PAGE:
------

Had the good fortune to go over and check out the new exhibits at the American Folk Art Museum this weekend and saw some really amazing stuff by outsider artist Eugene Von Bruenchenhein. If you aren't familiar with outsider art, it's really worth checking out. Basically these are wholly self taught artists working outside the art mainstream. Often, their works are not appreciated, or even viewed, in their own lifetime.
Von Bruenchenhein was a baker and florist living in Wisconsin from 1910-1983 with his wife Marie. His work was only discovered after his death when a police officer, hoping to help out Von Breunchenhein's then destitute wife, contacted a local museum owner to see if any money could be earned by selling the thousands of paintings, photographs and sculptures that the artist spent his life making.
He began as a photographer, almost exclusively taking pictures of Marie. Early photos are pretty straightforward but soon he began experimenting with double exposures and created distinct, surreal images like this: Soon Von Bruenchenhein moved onto painting, creating eerie, abstract and apocalyptic images like these. Most of these are painted on scrap pieces of cardboard he picked up and bound with masking tape. He painted with his fingers, finger nails and brushes he sometimes made with Marie's hair. (wow, that really makes him sound more nuts than I think he was. Keep in mind he was a fairly poor dude so alot of this is about making due with what he had) Was he satisfied being a photographer and painter? Nope. Apparently one day he stumbled across some clay, brought it home, and started making things like this. Even dinner wasn't safe.

------

PROVIDED INFORMATION:
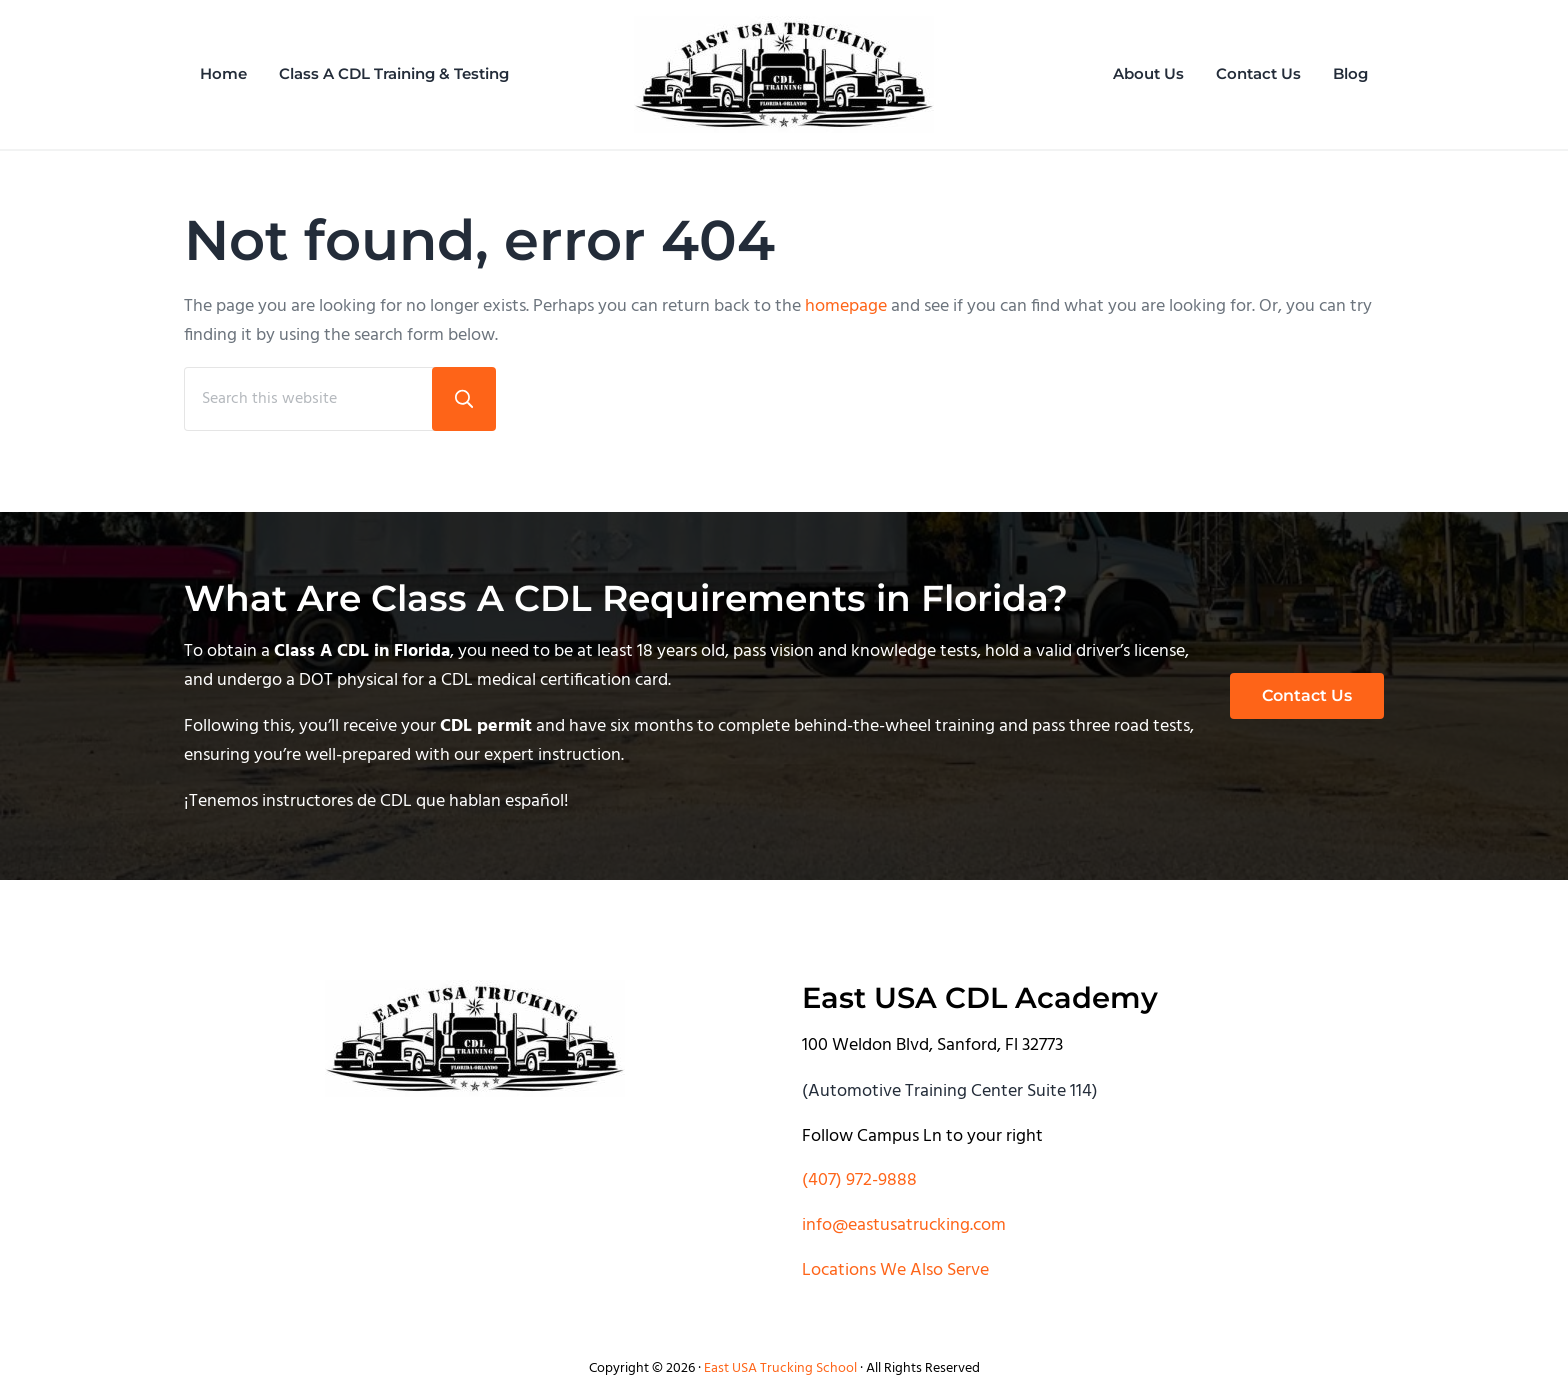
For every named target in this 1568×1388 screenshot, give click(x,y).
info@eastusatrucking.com (904, 1225)
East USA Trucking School (780, 1368)
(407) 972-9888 (859, 1180)
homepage (846, 306)
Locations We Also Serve (895, 1270)
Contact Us (1307, 695)
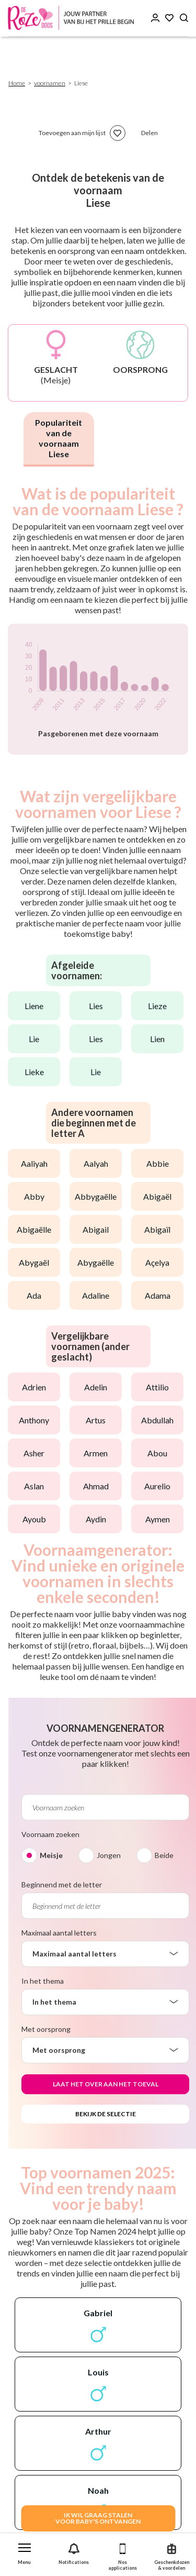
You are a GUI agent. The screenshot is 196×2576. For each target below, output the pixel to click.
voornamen (49, 83)
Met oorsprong (46, 2029)
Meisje (51, 1855)
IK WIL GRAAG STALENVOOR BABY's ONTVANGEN (98, 2518)
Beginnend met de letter (61, 1884)
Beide (164, 1855)
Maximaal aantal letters (59, 1932)
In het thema (42, 1980)
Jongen (109, 1855)
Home (16, 83)
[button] (24, 2551)
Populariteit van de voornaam (58, 438)
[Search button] (184, 18)
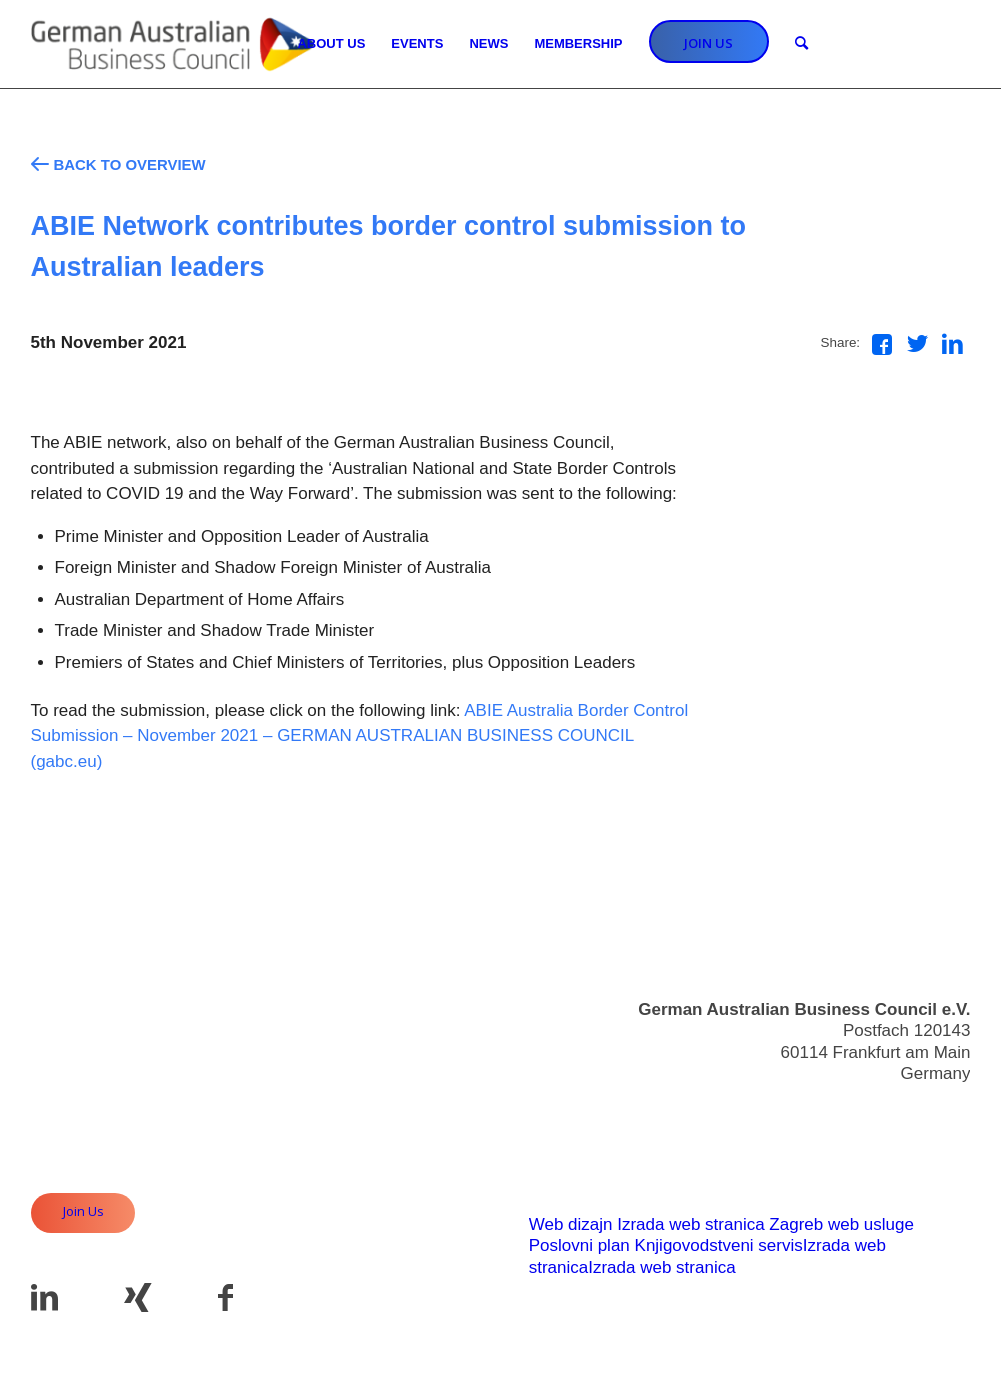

------

LIST OF TASKS:
(a) According to the post about Eugene Von Bruenchenhein, what two trades did he work in?
(b) Write the next part of the post about Eugene Von Bruenchenhein, picking up right after its last sentence.

RESPONSES TO THE TASKS:
(a) He was a baker and a florist.

(b)
When Eugene and Marie had chicken or turkey for dinner he kept the bones and made sculptures like these, painted with metallic paint he got from a guy he knew that worked at an auto body shop. (again, not nuts, just poor and creative) While not my favorite of his work, I'm blown away by these pen and ink drawings he did later in life. They're just such a radical departure from the rest of his art that it almost seems like they were done by someone else. How impressive to make such a radical but assured left turn so late in life. The thing I love about this work is that here was a guy that was alive with art. He saw it everywhere he looked, felt it in everything he touched. And it didn't matter that he spent his life as poor and unrecognized, he worked passionately, constantly innovating and evolving, his entire life. While it's sad that he didn't enjoy any of his well-deserved notoriety, it somehow makes his efforts and his dedication so much more heroic. An example for us all I think.
How about all of you? Where do you find your inspiration? Found any somewhere unusual lately?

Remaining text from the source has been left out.